What you will do: Set out the records again, keeping every word as it is.

- - -

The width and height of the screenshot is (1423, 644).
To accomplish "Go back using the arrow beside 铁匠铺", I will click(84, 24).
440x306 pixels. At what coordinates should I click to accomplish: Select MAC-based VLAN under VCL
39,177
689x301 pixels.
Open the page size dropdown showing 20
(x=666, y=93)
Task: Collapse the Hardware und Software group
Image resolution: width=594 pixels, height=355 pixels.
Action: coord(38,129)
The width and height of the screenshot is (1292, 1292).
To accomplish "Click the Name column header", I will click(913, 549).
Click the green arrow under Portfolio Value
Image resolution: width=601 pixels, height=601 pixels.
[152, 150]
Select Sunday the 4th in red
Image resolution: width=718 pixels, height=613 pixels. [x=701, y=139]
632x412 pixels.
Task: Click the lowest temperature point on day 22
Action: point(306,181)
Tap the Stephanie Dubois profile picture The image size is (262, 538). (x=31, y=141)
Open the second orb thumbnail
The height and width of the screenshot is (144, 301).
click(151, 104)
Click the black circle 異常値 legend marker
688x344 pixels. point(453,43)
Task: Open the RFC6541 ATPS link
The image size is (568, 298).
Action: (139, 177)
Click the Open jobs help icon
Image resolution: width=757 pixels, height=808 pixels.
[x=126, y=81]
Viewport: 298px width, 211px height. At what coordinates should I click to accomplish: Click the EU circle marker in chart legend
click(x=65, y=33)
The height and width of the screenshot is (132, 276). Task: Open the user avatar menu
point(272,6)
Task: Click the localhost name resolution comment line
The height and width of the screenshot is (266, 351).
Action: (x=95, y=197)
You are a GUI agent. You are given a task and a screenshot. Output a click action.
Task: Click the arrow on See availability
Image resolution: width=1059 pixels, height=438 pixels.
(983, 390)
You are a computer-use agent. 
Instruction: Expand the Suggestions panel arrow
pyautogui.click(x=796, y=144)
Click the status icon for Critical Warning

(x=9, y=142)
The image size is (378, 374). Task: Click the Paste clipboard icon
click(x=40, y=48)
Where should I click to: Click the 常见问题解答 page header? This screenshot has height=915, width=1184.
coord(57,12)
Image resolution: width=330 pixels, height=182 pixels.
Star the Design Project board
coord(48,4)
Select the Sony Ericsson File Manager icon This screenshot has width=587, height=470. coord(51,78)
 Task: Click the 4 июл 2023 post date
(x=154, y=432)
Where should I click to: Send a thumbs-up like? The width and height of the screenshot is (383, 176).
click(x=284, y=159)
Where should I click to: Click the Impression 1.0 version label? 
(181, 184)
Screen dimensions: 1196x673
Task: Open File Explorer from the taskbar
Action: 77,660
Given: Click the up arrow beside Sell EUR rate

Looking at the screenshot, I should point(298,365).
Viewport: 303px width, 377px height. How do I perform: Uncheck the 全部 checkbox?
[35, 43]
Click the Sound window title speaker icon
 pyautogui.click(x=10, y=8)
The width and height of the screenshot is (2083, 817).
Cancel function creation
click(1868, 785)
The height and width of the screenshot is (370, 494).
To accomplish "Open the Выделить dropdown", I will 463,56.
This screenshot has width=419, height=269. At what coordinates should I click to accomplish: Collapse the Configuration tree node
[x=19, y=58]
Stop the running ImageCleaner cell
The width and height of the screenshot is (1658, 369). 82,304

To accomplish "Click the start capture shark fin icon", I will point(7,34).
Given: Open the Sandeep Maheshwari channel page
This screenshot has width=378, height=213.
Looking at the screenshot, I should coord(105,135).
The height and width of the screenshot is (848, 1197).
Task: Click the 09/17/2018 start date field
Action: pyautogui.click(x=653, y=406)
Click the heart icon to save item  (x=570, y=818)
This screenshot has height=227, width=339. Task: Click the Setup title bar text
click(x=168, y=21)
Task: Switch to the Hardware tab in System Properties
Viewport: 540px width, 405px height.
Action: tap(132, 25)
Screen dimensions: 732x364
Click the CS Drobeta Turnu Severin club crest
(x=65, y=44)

- - -

Response:
The width and height of the screenshot is (1423, 644).
To accomplish "Go back using the arrow beside 铁匠铺", I will click(84, 24).
440x306 pixels. At what coordinates should I click to accomplish: Select MAC-based VLAN under VCL
39,177
689x301 pixels.
Open the page size dropdown showing 20
(x=666, y=93)
Task: Collapse the Hardware und Software group
Image resolution: width=594 pixels, height=355 pixels.
Action: coord(38,129)
The width and height of the screenshot is (1292, 1292).
To accomplish "Click the Name column header", I will click(913, 549).
Click the green arrow under Portfolio Value
Image resolution: width=601 pixels, height=601 pixels.
[152, 150]
Select Sunday the 4th in red
Image resolution: width=718 pixels, height=613 pixels. [x=701, y=139]
632x412 pixels.
Task: Click the lowest temperature point on day 22
Action: point(306,181)
Tap the Stephanie Dubois profile picture The image size is (262, 538). (x=31, y=141)
Open the second orb thumbnail
The height and width of the screenshot is (144, 301).
click(151, 104)
Click the black circle 異常値 legend marker
688x344 pixels. point(453,43)
Task: Open the RFC6541 ATPS link
The image size is (568, 298).
Action: (139, 177)
Click the Open jobs help icon
Image resolution: width=757 pixels, height=808 pixels.
[x=126, y=81]
Viewport: 298px width, 211px height. At what coordinates should I click to accomplish: Click the EU circle marker in chart legend
click(x=65, y=33)
The height and width of the screenshot is (132, 276). Task: Open the user avatar menu
point(272,6)
Task: Click the localhost name resolution comment line
The height and width of the screenshot is (266, 351).
Action: (x=95, y=197)
You are a GUI agent. You are given a task and a screenshot. Output a click action.
Task: Click the arrow on See availability
Image resolution: width=1059 pixels, height=438 pixels.
(983, 390)
You are a computer-use agent. 
Instruction: Expand the Suggestions panel arrow
pyautogui.click(x=796, y=144)
Click the status icon for Critical Warning

(x=9, y=142)
The image size is (378, 374). Task: Click the Paste clipboard icon
click(x=40, y=48)
Where should I click to: Click the 常见问题解答 page header? This screenshot has height=915, width=1184.
coord(57,12)
Image resolution: width=330 pixels, height=182 pixels.
Star the Design Project board
coord(48,4)
Select the Sony Ericsson File Manager icon This screenshot has width=587, height=470. coord(51,78)
 Task: Click the 4 июл 2023 post date
(x=154, y=432)
Where should I click to: Send a thumbs-up like? The width and height of the screenshot is (383, 176).
click(x=284, y=159)
Where should I click to: Click the Impression 1.0 version label? 
(181, 184)
Screen dimensions: 1196x673
Task: Open File Explorer from the taskbar
Action: 77,660
Given: Click the up arrow beside Sell EUR rate

Looking at the screenshot, I should point(298,365).
Viewport: 303px width, 377px height. How do I perform: Uncheck the 全部 checkbox?
[35, 43]
Click the Sound window title speaker icon
 pyautogui.click(x=10, y=8)
The width and height of the screenshot is (2083, 817).
Cancel function creation
click(1868, 785)
The height and width of the screenshot is (370, 494).
To accomplish "Open the Выделить dropdown", I will 463,56.
This screenshot has width=419, height=269. At what coordinates should I click to accomplish: Collapse the Configuration tree node
[x=19, y=58]
Stop the running ImageCleaner cell
The width and height of the screenshot is (1658, 369). 82,304

To accomplish "Click the start capture shark fin icon", I will point(7,34).
Given: Open the Sandeep Maheshwari channel page
This screenshot has width=378, height=213.
Looking at the screenshot, I should coord(105,135).
The height and width of the screenshot is (848, 1197).
Task: Click the 09/17/2018 start date field
Action: pyautogui.click(x=653, y=406)
Click the heart icon to save item  (x=570, y=818)
This screenshot has height=227, width=339. Task: Click the Setup title bar text
click(x=168, y=21)
Task: Switch to the Hardware tab in System Properties
Viewport: 540px width, 405px height.
Action: tap(132, 25)
Screen dimensions: 732x364
Click the CS Drobeta Turnu Severin club crest
(x=65, y=44)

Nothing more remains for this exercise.